If you're one of those people that feel like you want to do more than three to five minutes, that's fine. You can do 11 minutes, you can do 30 minutes and you can do a session in the morning and a session in the evening. Doing that and splitting it up and having a session right when you wake up and right before you go to bed will make change faster than well having one session of an extended period of time so that's not something you can do.


Eventually when I have all my videos for this entire process made, I will have them organized on my website myfractalbody.com so you can go there and follow them in order. As I make these videos, I'll create playlists on my YouTube channel so that you're able to follow them in order if you're interested and the most important thing to remember is that sense fascia always changes to support your consistent movement patterns. Consistency is the most important thing.

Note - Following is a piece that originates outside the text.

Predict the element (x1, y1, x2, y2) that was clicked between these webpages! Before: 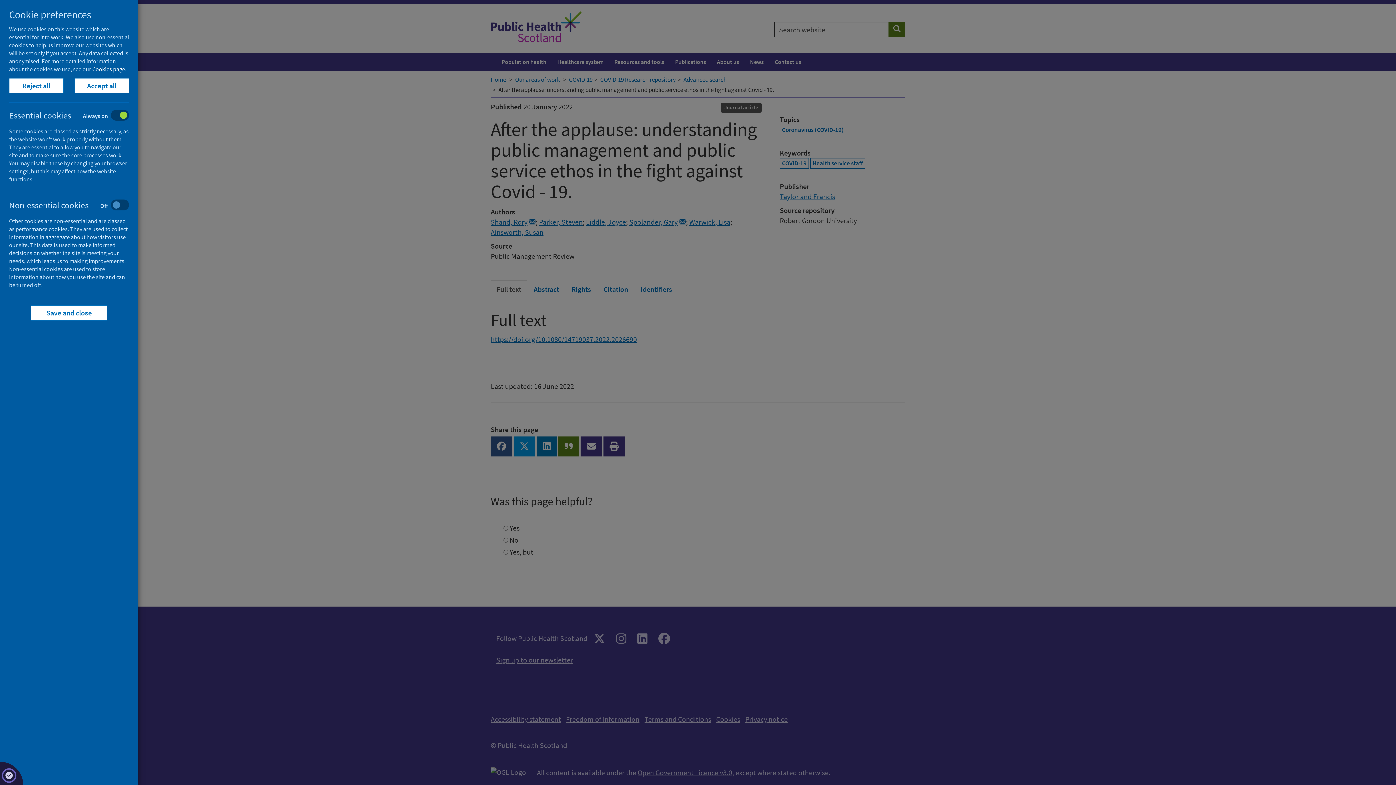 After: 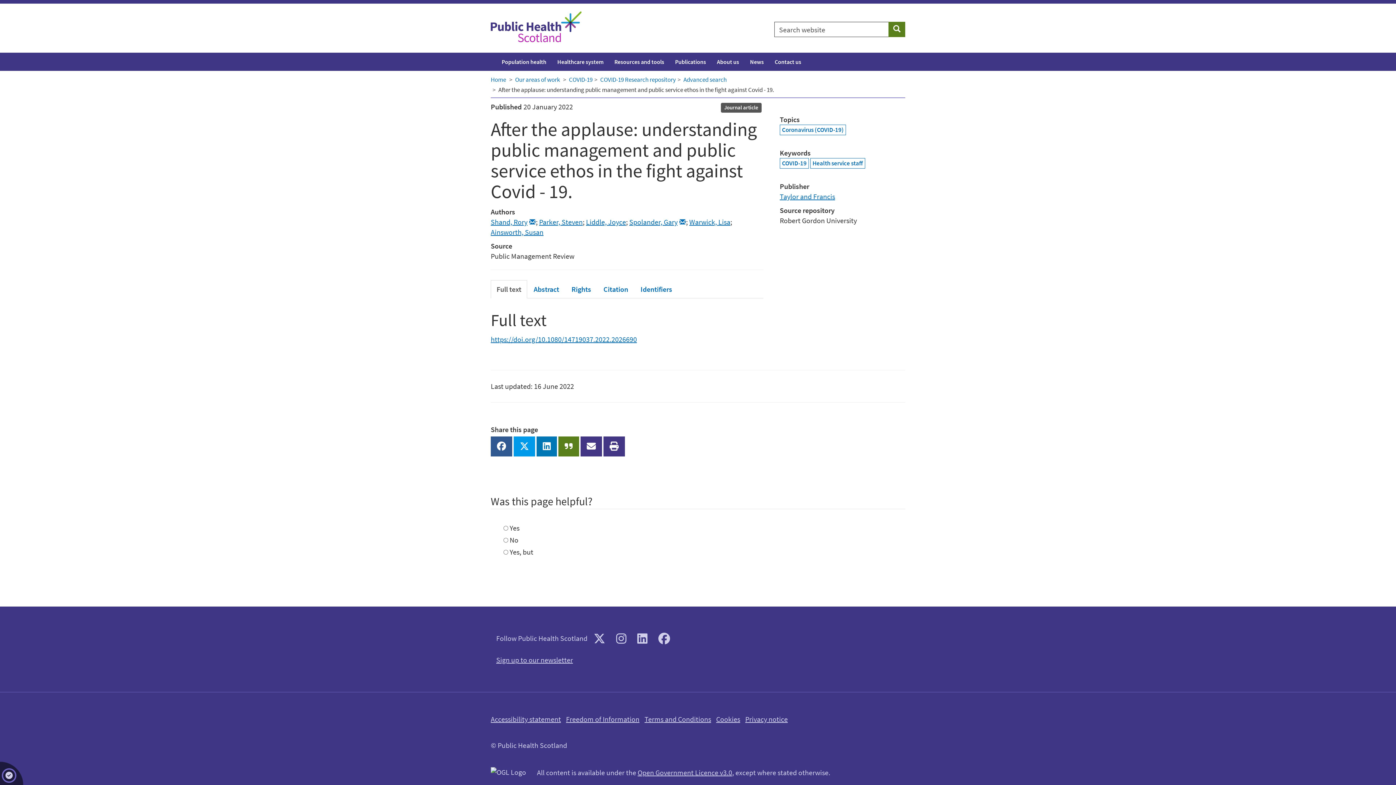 Action: bbox: (74, 78, 129, 93) label: Accept all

If you wake up and you're working on this and you just don't feel like doing it that morning, tell yourself that you're going to do it for 10 seconds, just 10 seconds. Do the movement, likely you'll get to 10 seconds and be like I can do 30 at least and but even if that doesn't happen, you'll have created a consistent pattern of movement from a day-to-day basis and that is the most important thing for change. If you're doing that, change is inevitable regardless of the time frame it happens in.


Everyone has a different time frame because everyone has different levels of injury and they have different levels of habitual patterns in their life that are keeping them trapped in that injury. Stay consistent. Remind yourself that change is inevitable and that will give you hope.


Keep moving forward. Thank you. Have a great day.